## Task data:

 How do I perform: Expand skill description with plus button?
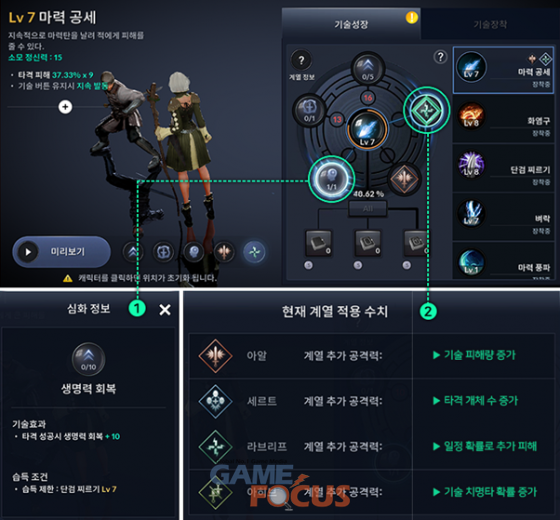click(x=65, y=106)
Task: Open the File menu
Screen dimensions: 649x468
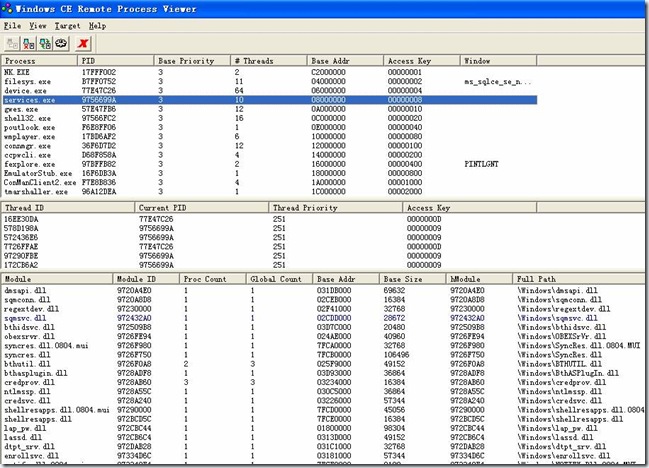Action: 12,24
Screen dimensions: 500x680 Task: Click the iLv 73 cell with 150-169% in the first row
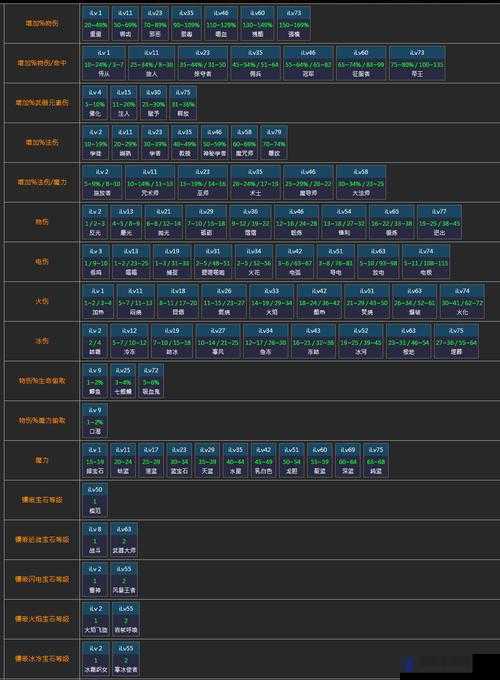pyautogui.click(x=294, y=23)
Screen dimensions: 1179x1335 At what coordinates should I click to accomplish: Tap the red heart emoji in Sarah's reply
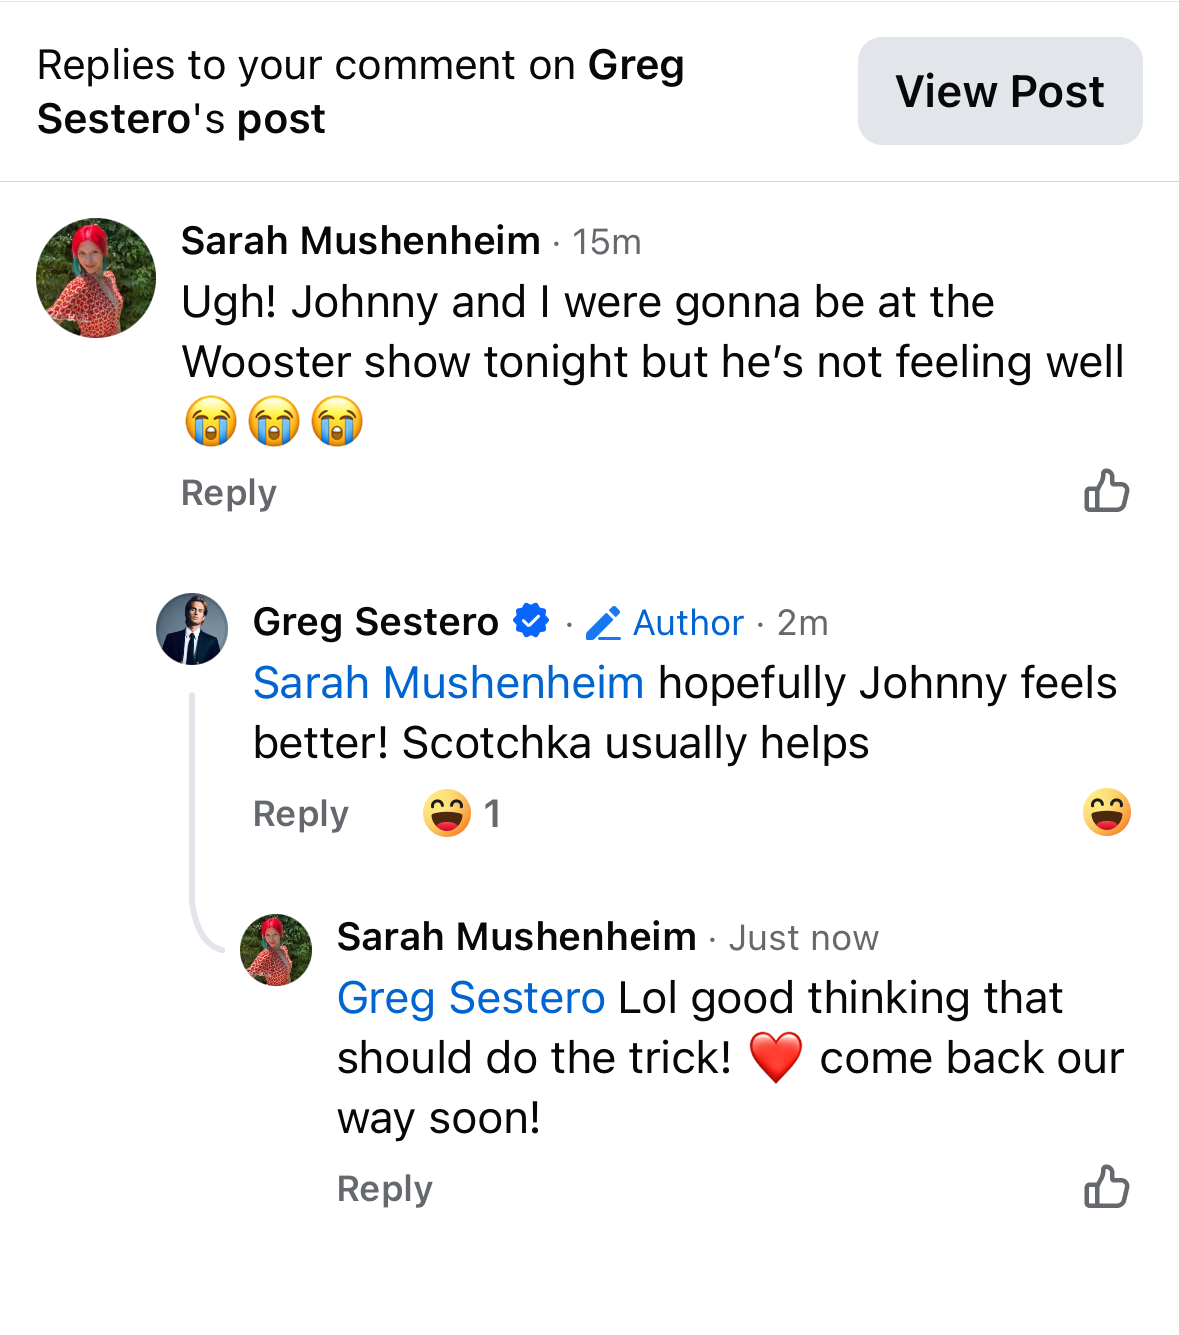(775, 1057)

## Task prompt:
In the copy, omit the pictures and give every line of the data exactly.

## Written solution:
 How do I perform: Expand skill description with plus button?
click(x=65, y=106)
Task: Open the File menu
Screen dimensions: 649x468
Action: 12,24
Screen dimensions: 500x680 Task: Click the iLv 73 cell with 150-169% in the first row
pyautogui.click(x=294, y=23)
Screen dimensions: 1179x1335 At what coordinates should I click to accomplish: Tap the red heart emoji in Sarah's reply
(775, 1057)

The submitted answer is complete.